I praise God that I am saved by grace, that he promises to continue the good work in me that he began, that I have the Holy Spirit working in me and gives me the desire to submit to him.
My wife gave me a card that I still have, back when we were dating (we are quickly approaching the 20th anniversary, 18 years this year, crazy) with 1 Peter 5:6-7 on it. The rest says this: “Humble yourselves, therefore, under the mighty hand of God so that at the proper time he may exalt you, casting all your anxieties on him, because he cares for you. Be sober-minded; be watchful. Your adversary, the devil prowls around like a roaring lion, seeking someone to devour. Resist him, firm in your faith, knowing that the same kinds of suffering are being experienced by your brotherhood throughout the world. And after you have suffered a little while, the God of all grace, who has called you to his eternal glory in Christ, will himself restore, confirm, strengthen, and establish you. To him be the dominion forever and ever. Amen.”

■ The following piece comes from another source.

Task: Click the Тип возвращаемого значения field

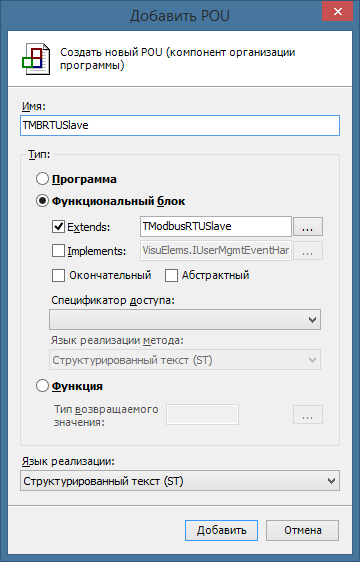Action: click(203, 415)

There are days, and it feels like many these days when it seems a triumph to get through the day. Brothers and sisters in Christ, it is a triumph to get through a day, but not of your strength. It is a triumph of God’s grace to us in Christ. We live in a world where the flesh and the devil are ranged against you, as Peter said, but if you are in Christ, you have a faithful Saviour who is Jesus Christ, and he is for you and will never fail you. He will carry you through. Even today. So what do we do? Day by day, we cast ourselves and all our burdens on the Lord because he cares for us. Don’t let today pass without thinking about this; dwell on the truth of God’s Word. It will be soon enough we will be together with our Lord. We do live in a land of in-between. We do live in two cities. We do live in this “there” but “not yet”, but we do have this great Saviour, and all His promises are “Yes” and “Amen” in Jesus (2 Cor. 1:20).

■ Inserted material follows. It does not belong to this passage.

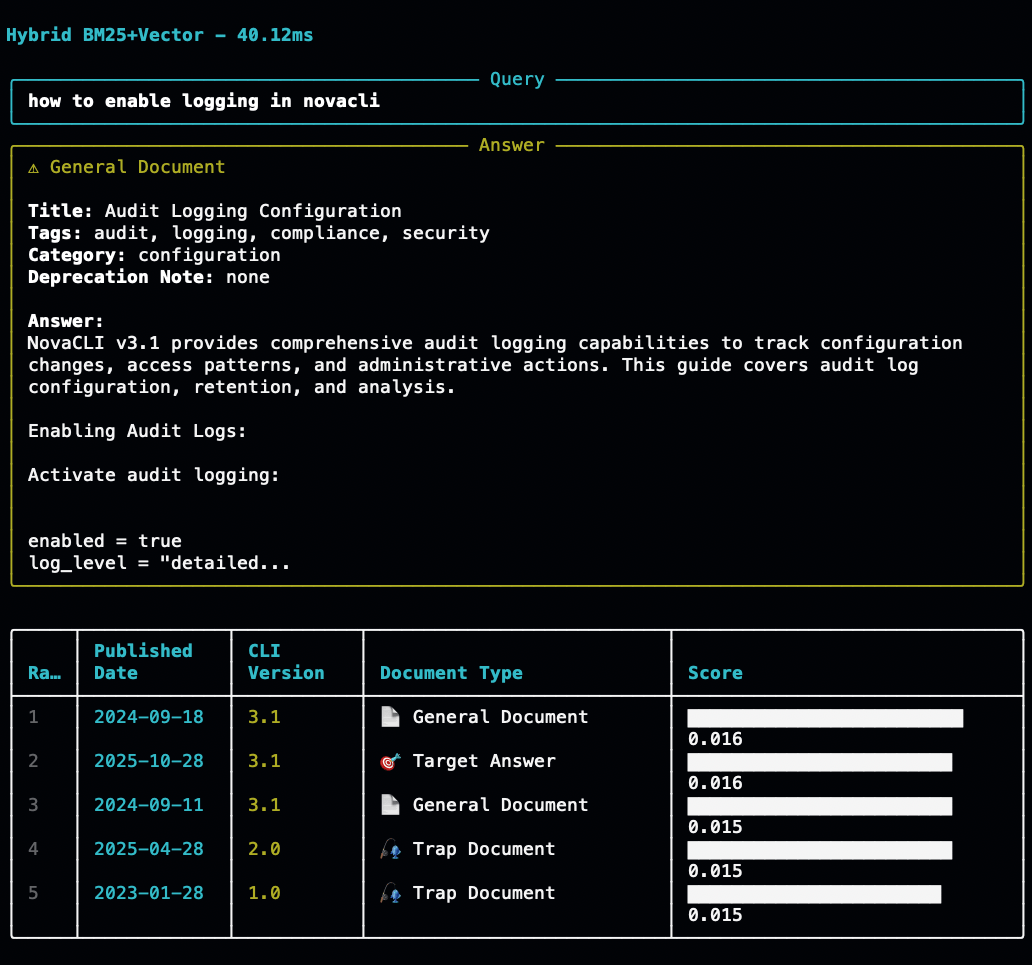Click the Audit Logging Configuration title
Viewport: 1032px width, 965px height.
[252, 211]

I enjoy art—painting, sculpturing, music, anything that is seeking to communicate what I am feeling. I’m none of these things, but I praise God for how he as gifted others with these abilities. As I look at this sculpture, I do see how I feel many days. But I’m reminded of God’s amazing grace all at the same time. “And I am sure of this, that he who began a good work in you will bring it to completion at the day of Jesus Christ.” (Philippians 1:6) Praise God. So I cast all my cares, worries, anxieties, unknowns, depression, sin, frustrations on the one who will carry me through. It’s in his strength I continue on, knowing that in Christ, he is still working in me.